Copy every line in the records below that contains the word "Image".

Start of Exercise input

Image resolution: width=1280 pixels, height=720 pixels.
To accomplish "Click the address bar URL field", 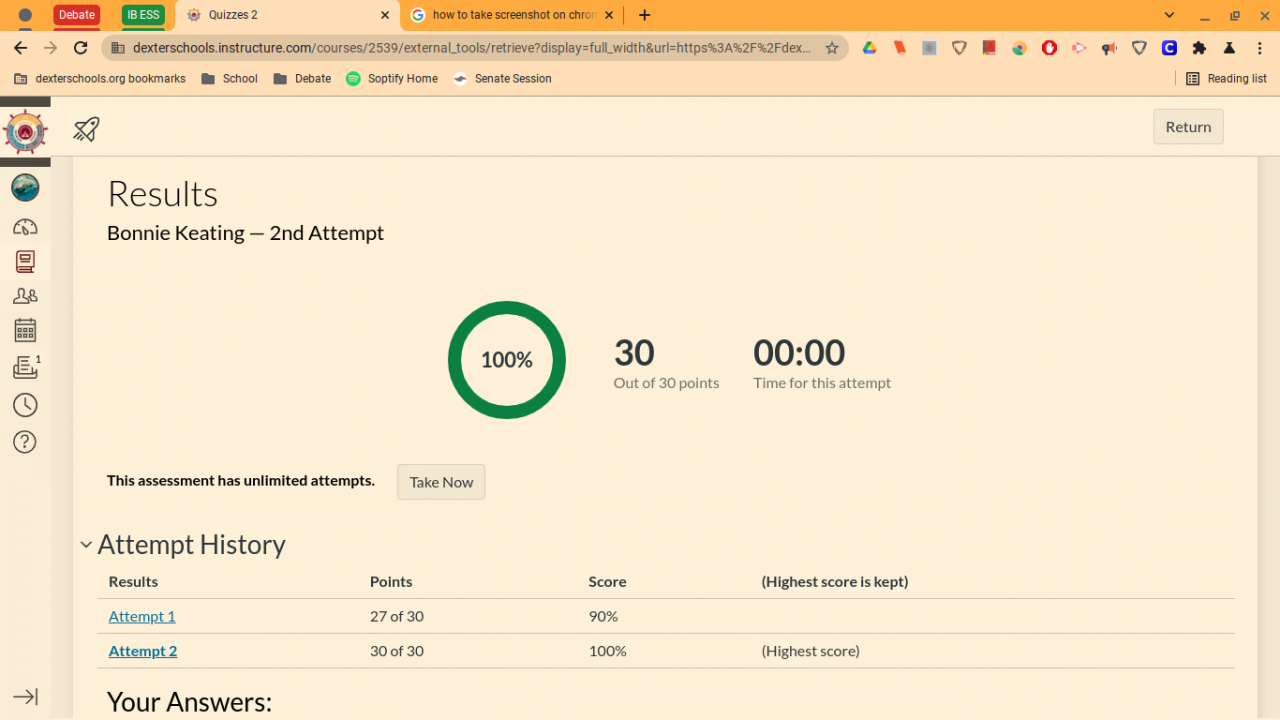I will (470, 48).
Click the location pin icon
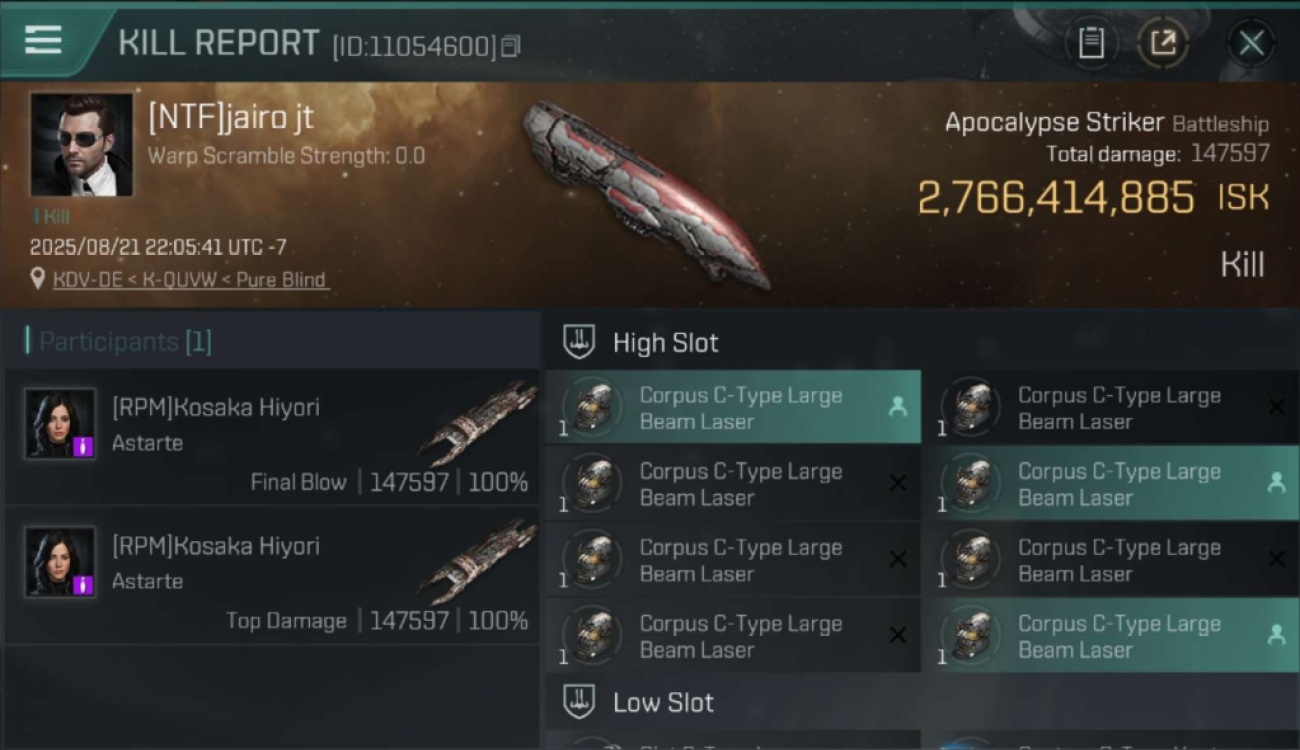1300x750 pixels. [x=38, y=279]
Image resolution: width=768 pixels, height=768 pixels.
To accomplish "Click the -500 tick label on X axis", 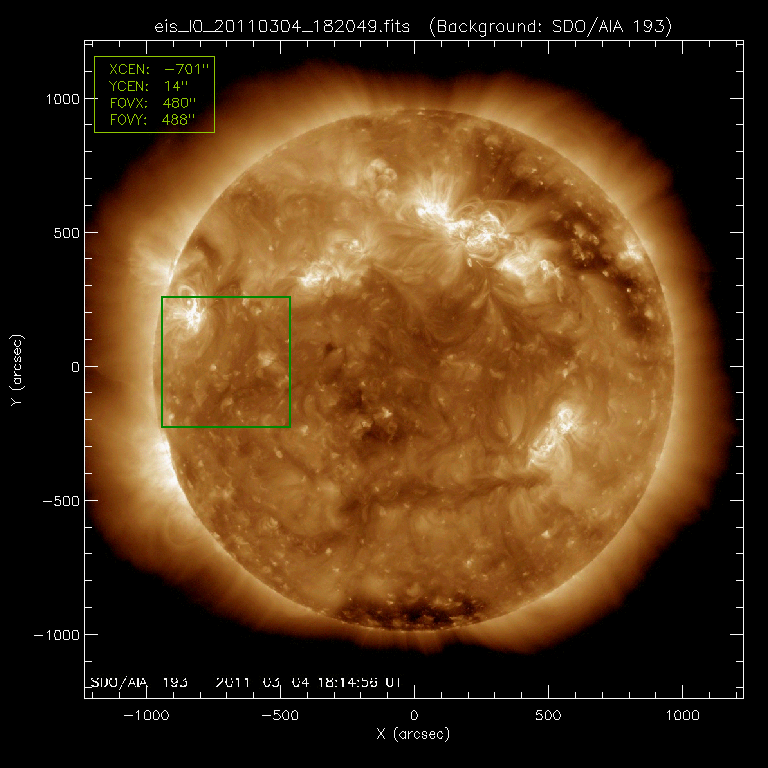I will pyautogui.click(x=280, y=715).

End of Exercise input

=== Task output ===
Image resolution: width=1280 pixels, height=720 pixels.
Image resolution: width=768 pixels, height=768 pixels.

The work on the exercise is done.